2043. Brief Screens for Depression and Suicidality: 2 items are better than 1
Kathryn E Corson, PhD, Behavior Health and Clinical Neurosciences Division, Portland VAMC, MS Gerrity, Division of Hospital and Specialty Medicine, Portland VAMC, SK Dobscha,
Behavior Health and Clinical Neurosciences Division, Portland VAMC
Objectives: We sought to evaluate the psychometric strength of a single-item measure used by the PVAMC primary care clinics for annual depression screening using the Patient Health Questionnaire (PHQ) as the reference standard. We also examined the prevalence of depression symptoms including suicidal ideation.
Methods: 1,240 patients due to be seen by primary care providers were phone-screened for inclusion in a clinical trial, “Improving Outcomes of Depression in Primary Care.” Patients were administered the single-item screen (“Have you felt depressed or sad most of the time in the past year?”) and a 2- or 9-item PHQ. When the 9th PHQ item regarding thoughts of death or suicide was endorsed, suicidal ideation was further assessed using two additional items we devised.
Results: Using the recommended PHQ-9 cutoff of 10 as a reference standard, the single-item depression screen is specific (93%) but only moderately sensitive (68%), whereas the 2-item PHQ demonstrates good specificity (88%) and sensitivity (95%).

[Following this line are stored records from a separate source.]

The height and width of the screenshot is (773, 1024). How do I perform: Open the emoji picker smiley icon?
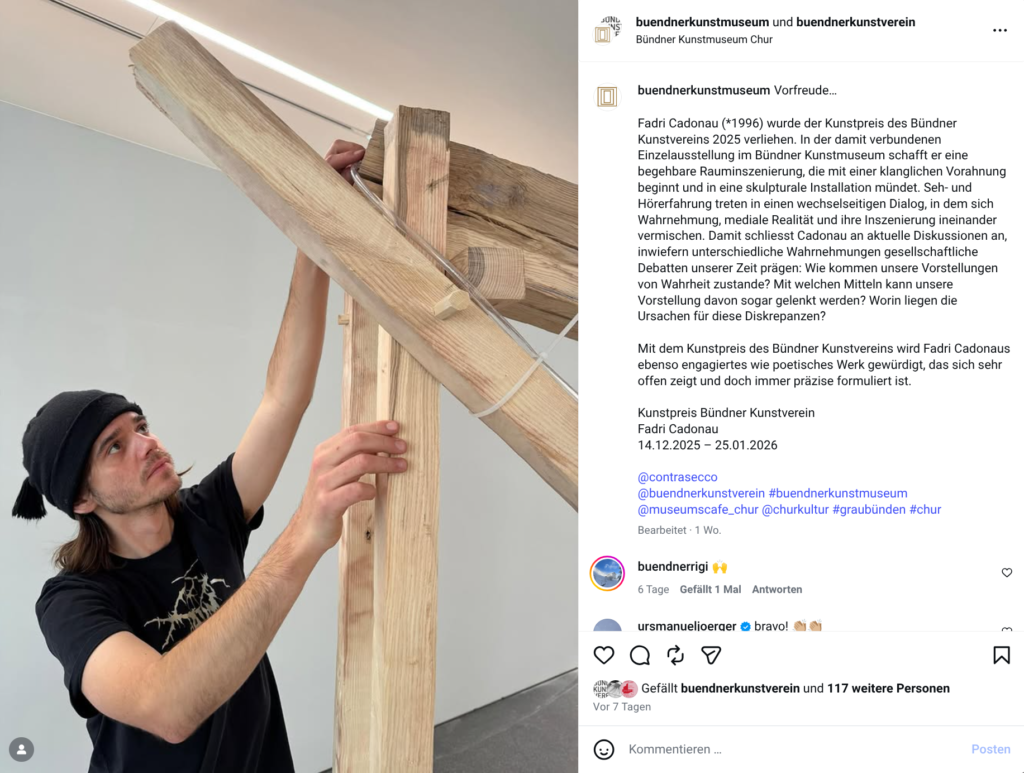coord(603,749)
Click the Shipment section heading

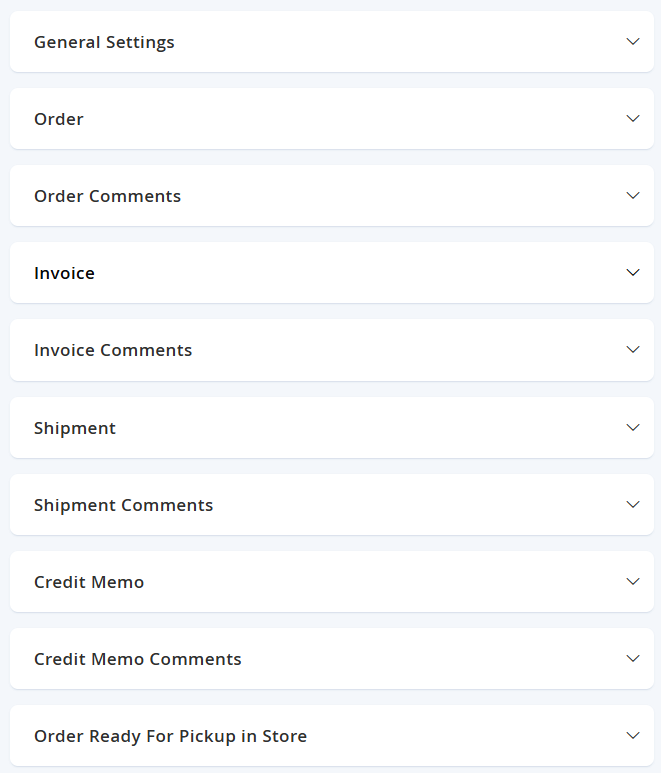click(75, 428)
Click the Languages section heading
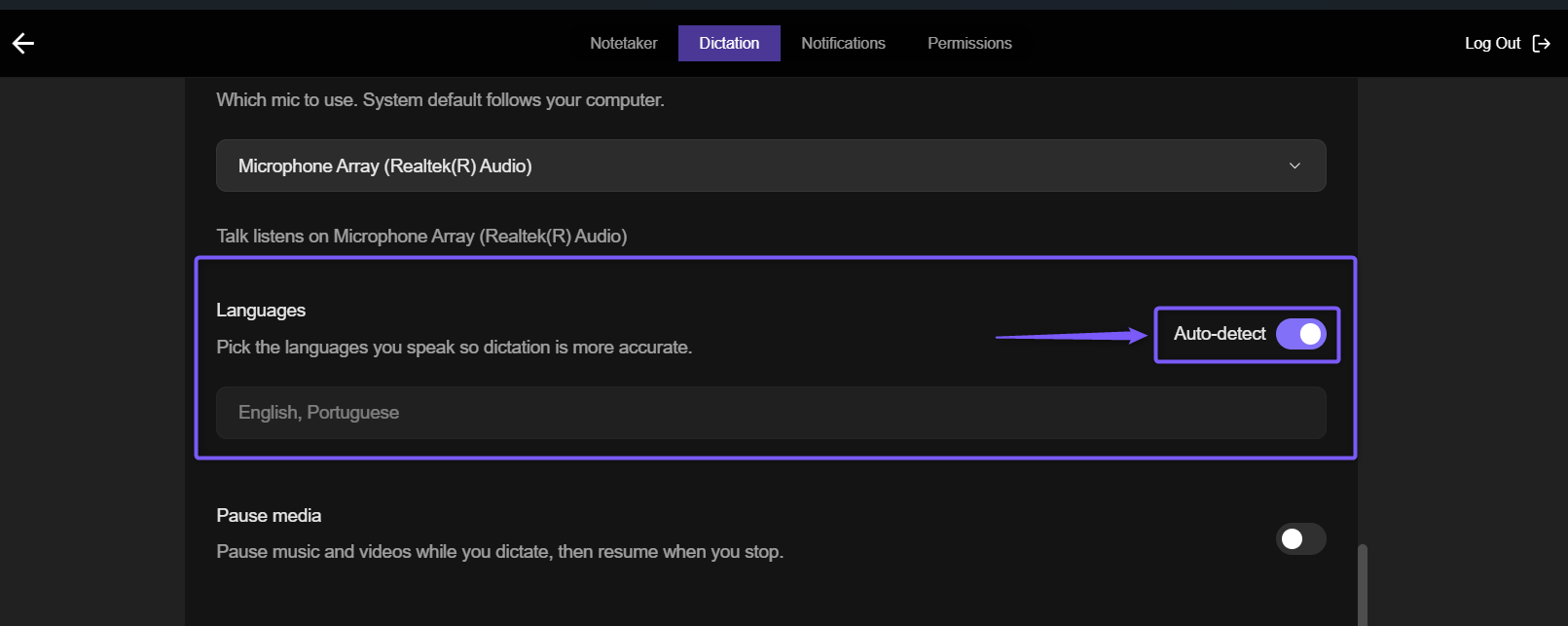This screenshot has width=1568, height=626. (261, 310)
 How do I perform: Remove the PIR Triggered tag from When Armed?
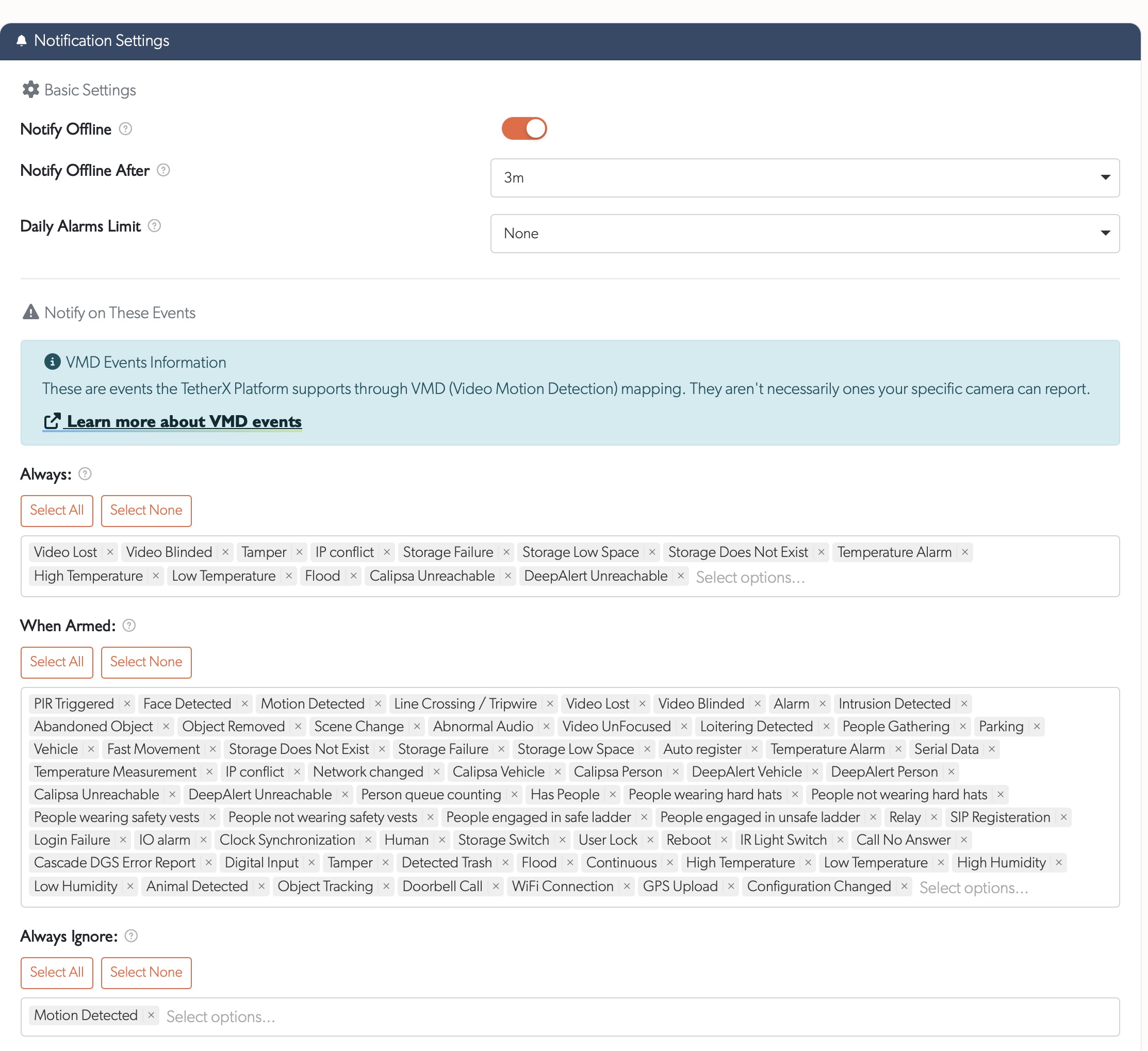tap(126, 703)
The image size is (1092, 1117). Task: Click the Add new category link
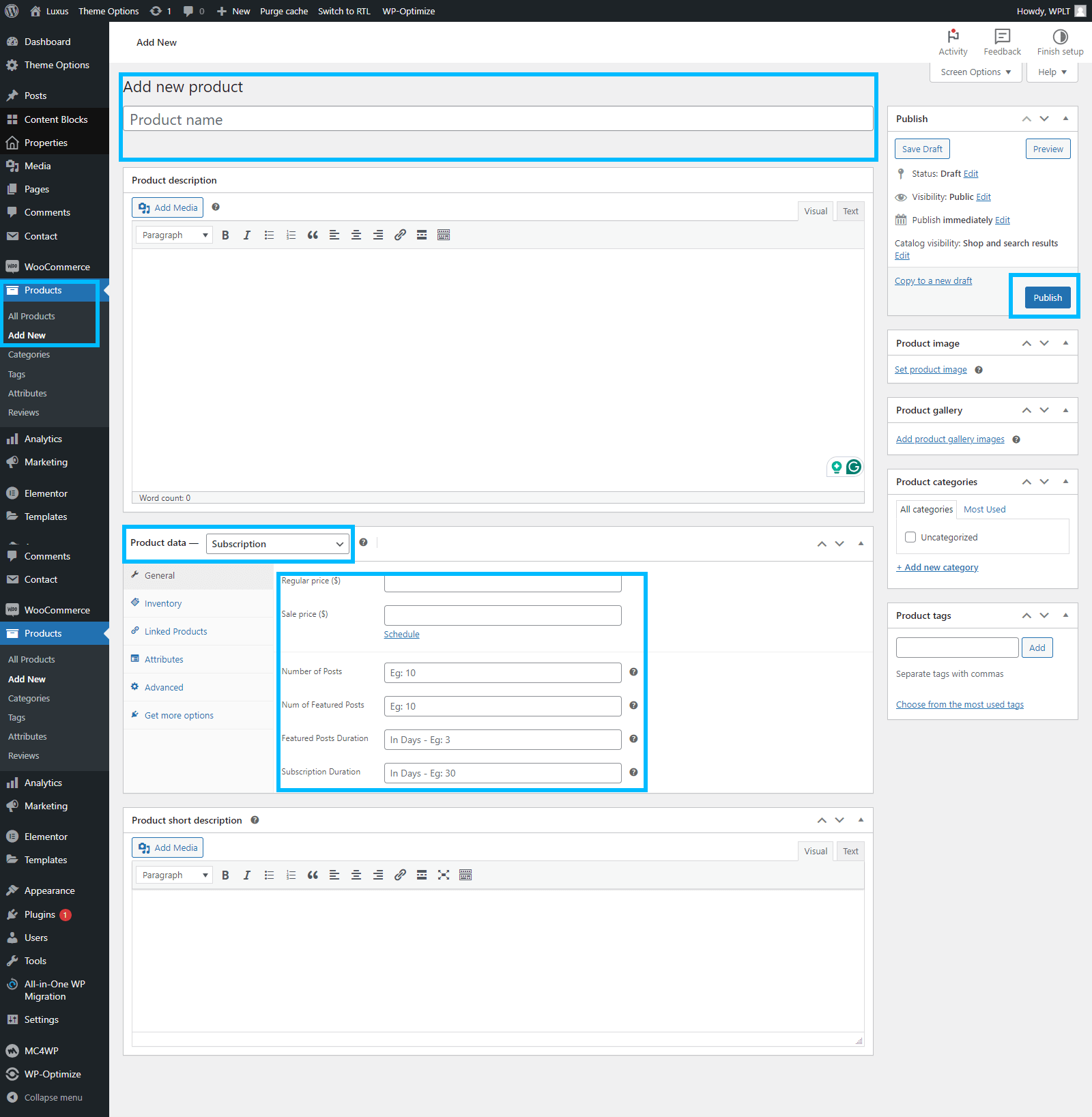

Approximately 20% of respondents had scores suggesting moderate or greater depression severity. 2.6% acknowledged thoughts of suicide and 1.5% expressed a specific suicide plan.
Conclusions: The 2-item version of the PHQ was superior to the single item in screening for cases of potential depression. A substantial number of veterans experience depressive symptoms requiring further assessment.
Impact: The nature of depression and goal of screening place sensitivity at a premium. Administering two items rather than one improves performance with minimal added time investment and should be considered in clinical practice.